Durão Barroso defende uma União Europeia que não sirva apenas para fazer "o bem universal". Numa entrevista exclusiva ao ECO/Pessoas, fala de Putin, de Merkel, de Macron e do futuro da Europa.
José Manuel Durão Barroso, 66 anos, foi presidente da Comissão Europeia durante uma década, viveu a crise financeira e agora, perante uma guerra que se segue a uma pandemia, admite que o ‘soft power’ da União Europeia já não é suficiente. “A União Europeia, que recebeu e bem o Prémio Nobel da Paz, e recordo sempre com emoção a ocasião em que tive a honra de proferir o discurso de aceitação em nome da UE, não é apenas para fazer o bem universal. A União Europeia é para defender os interesses europeus. Valores, sim, mas interesses também. Se os outros defendem os seus interesses por que razão, nós os europeus, não o faríamos também?”, afirma em entrevista exclusiva ao ECO/Pessoas, uma edição em papel que estará nas bancas na primeira semana de junho.
Num mundo que mudou no dia 24 de fevereiro, com a invasão da Ucrânia, Barroso afirma que, para uma projeção de poder, uma potência precisa de vontade e meios. “A Rússia tem a vontade, mas não tem os meios. Tem meios militares, mas não tem outros meios, nomeadamente económicos, para uma projeção de poder sustentável ao longo do tempo na área externa (…) a China tem a vontade e os meios, a Europa, a meu ver, tem os meios, mas não tem talvez, ainda, a vontade e a coerência necessárias”. Mas sinaliza que se vive um “momento de transição“.
Barroso admite que esperava uma intervenção da Rússia, “mas não esperava que lançasse um ataque sobre Kiev, uma invasão generalizada“. “É um erro de grandes proporções que Putin comete. É tipicamente o erro de um império que está a estender-se além do que deveria”, diz o antigo presidente da Comissão Europeia e atual presidente — não remunerado — da GAVI, a aliança global para a compra de vacinas contra a covid.
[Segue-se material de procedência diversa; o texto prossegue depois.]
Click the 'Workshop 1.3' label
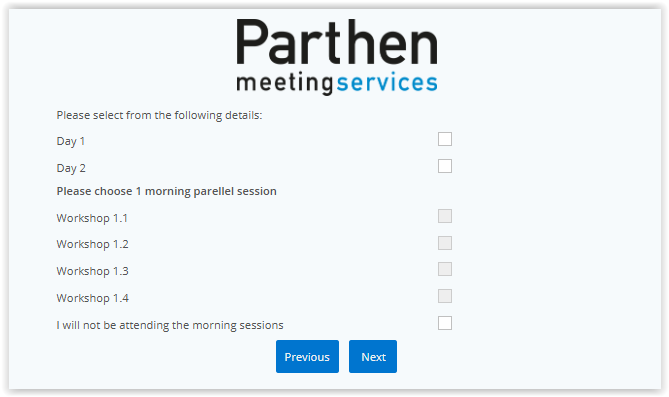 click(92, 271)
Durão Barroso é, na verdade, um europeísta convicto, mas reconhece as dificuldades, acentuadas pela nova geopolítica. O que será a União Europeia daqui por dez anos? “Eu penso que a União Europeia vai continuar a fazer progressos. Vai ser – repito – um progresso incremental e, talvez, sempre com a perceção que está um pouco atrás em relação às necessidades, mas vai fazer esse progresso”. Num mundo, acrescenta, que mudou. “A regionalização é o novo fenómeno, o novo nome da globalização. Muito possivelmente vamos assistir — aliás, já é visível na União Europeia — a uma perspetiva cada vez mais política em questões que antes eram tratadas sobretudo tecnicamente”, afirmou, numa entrevista que decorreu em Londres, por coincidência no dia 9 de maio, dia da Europa.
O atual chairman do Goldman Sachs Europa admite que, num futuro previsível, a UE vai continuar a ser um híbrido. “Quer dizer, vai ser algo que não é nem uma simples organização intergovernamental nem uma verdadeira federação”. E sintetiza: “Se a União Europeia fosse um estilo musical seria mais ‘free jazz’ do que música clássica. Mas funciona“.